The Accademia di Belle Arti di Firenze (lit. 'academy of fine arts of Florence') is an instructional art academy in Florence, in Tuscany, in central Italy.

It was founded by Cosimo I de' Medici in 1563, under the influence of Giorgio Vasari. Michelangelo, Benvenuto Cellini and other significant artists have been associated with it.

Like other state art academies in Italy, it became an autonomous degree-awarding institution under law no. 508 dated 21 December 1999, and falls under the administration of the Ministero dell'Istruzione, dell'Università e della Ricerca, the Italian ministry of education and research.

The adjacent (but unaffiliated) Galleria dell'Accademia houses the original David by Michelangelo.

==History==

The Accademia e Compagnia delle Arti del Disegno, or "academy and company of the arts of drawing", was founded on 13 January 1563 by Cosimo I de' Medici, under the influence of Giorgio Vasari. It was made up of two parts: the company was a kind of guild for all working artists, while the academy was a more select group of artists responsible for supervision of artistic production in the Medici state. At first, the academy met in the cloisters of the Basilica della Santissima Annunziata.

Artists including Michelangelo Buonarroti, Lazzaro Donati, Francesco da Sangallo, Agnolo Bronzino, Benvenuto Cellini, Giorgio Vasari, Giovanni Angelo Montorsoli, Bartolomeo Ammannati, and Giambologna were members. Most members of the Accademia were male. Artemisia Gentileschi was the first woman to be admitted; Angelika Kauffmann became a member in 1762. The Accademia awarded Marianne Sessi a gold medal in 1807.

In 1784 Pietro Leopoldo, Grand Duke of Tuscany, combined all the schools of drawing in Florence into one institution, the new Accademia di Belle Arti, or academy of fine arts. It was housed in a former convent in via Ricasoli, premises which it still occupies.

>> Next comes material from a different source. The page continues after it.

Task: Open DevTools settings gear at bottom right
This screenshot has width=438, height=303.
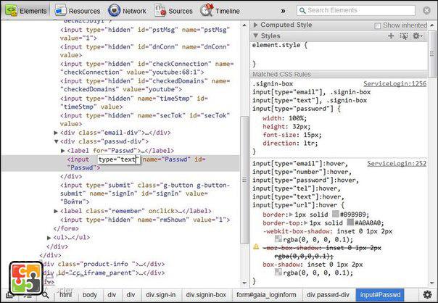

In 1873 the accademia was divided into two separate bodies: the teaching institution, the Accademia di Belle Arti; and the college of academicians, which was named the Accademia delle Arti del Disegno.

In recent years, the academy has expanded its programs to include contemporary media and digital arts."Programs at Accademia di Belle Arti di Firenze"

== The Galleria dell'Accademia ==

The Galleria dell'Accademia was founded in 1784; it adjoins the Accademia di Belle Arti in via Ricasoli, but is otherwise unconnected with it. It has housed the original David by Michelangelo since 1873.